■ **EXERCISE BRIEF**
Copy the material from its first line through the line containing "(x=772, y=174)", substituting "screen capture" for every "screenshot" and leaving everything else unchanged.

######

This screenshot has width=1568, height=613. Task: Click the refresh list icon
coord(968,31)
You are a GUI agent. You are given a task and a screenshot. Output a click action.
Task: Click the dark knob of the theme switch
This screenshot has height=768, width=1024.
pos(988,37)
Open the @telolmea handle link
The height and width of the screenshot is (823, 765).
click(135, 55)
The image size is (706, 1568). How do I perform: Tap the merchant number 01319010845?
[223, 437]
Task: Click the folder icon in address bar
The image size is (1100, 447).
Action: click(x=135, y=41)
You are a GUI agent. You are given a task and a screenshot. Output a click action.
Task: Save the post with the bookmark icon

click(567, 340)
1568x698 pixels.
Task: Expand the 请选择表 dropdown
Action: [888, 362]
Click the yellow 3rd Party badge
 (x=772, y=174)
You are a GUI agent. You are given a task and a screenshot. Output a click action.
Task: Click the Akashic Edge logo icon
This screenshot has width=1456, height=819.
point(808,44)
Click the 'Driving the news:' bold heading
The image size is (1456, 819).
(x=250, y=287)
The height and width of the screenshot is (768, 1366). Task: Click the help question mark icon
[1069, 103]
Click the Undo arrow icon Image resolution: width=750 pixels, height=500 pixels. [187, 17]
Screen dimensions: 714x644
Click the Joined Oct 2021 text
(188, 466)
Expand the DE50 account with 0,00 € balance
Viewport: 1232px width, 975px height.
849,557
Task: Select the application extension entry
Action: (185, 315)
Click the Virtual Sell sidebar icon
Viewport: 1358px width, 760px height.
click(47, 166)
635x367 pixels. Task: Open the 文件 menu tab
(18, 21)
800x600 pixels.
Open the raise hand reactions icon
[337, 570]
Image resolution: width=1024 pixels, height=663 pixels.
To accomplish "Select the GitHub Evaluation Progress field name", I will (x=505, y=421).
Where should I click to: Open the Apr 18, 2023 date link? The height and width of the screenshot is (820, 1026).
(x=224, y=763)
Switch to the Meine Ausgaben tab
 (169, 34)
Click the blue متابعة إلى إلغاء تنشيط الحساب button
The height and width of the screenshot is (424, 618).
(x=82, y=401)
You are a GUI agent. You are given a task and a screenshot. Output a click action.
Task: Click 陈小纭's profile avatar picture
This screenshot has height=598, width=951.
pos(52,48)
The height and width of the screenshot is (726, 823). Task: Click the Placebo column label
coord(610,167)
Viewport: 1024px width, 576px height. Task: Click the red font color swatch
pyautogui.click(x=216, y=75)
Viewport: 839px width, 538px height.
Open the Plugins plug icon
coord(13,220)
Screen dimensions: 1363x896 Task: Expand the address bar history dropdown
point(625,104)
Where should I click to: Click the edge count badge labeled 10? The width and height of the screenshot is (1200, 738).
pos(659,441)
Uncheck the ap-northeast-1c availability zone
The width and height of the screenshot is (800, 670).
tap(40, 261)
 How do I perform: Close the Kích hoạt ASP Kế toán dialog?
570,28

######

■ **TASK SOLUTION**
This screen capture has width=1568, height=613. Task: Click the refresh list icon
coord(968,31)
You are a GUI agent. You are given a task and a screen capture. Output a click action.
Task: Click the dark knob of the theme switch
This screen capture has height=768, width=1024.
pos(988,37)
Open the @telolmea handle link
The height and width of the screen capture is (823, 765).
click(135, 55)
The image size is (706, 1568). How do I perform: Tap the merchant number 01319010845?
[223, 437]
Task: Click the folder icon in address bar
The image size is (1100, 447).
Action: click(x=135, y=41)
You are a GUI agent. You are given a task and a screen capture. Output a click action.
Task: Save the post with the bookmark icon

click(567, 340)
1568x698 pixels.
Task: Expand the 请选择表 dropdown
Action: [888, 362]
Click the yellow 3rd Party badge
 (x=772, y=174)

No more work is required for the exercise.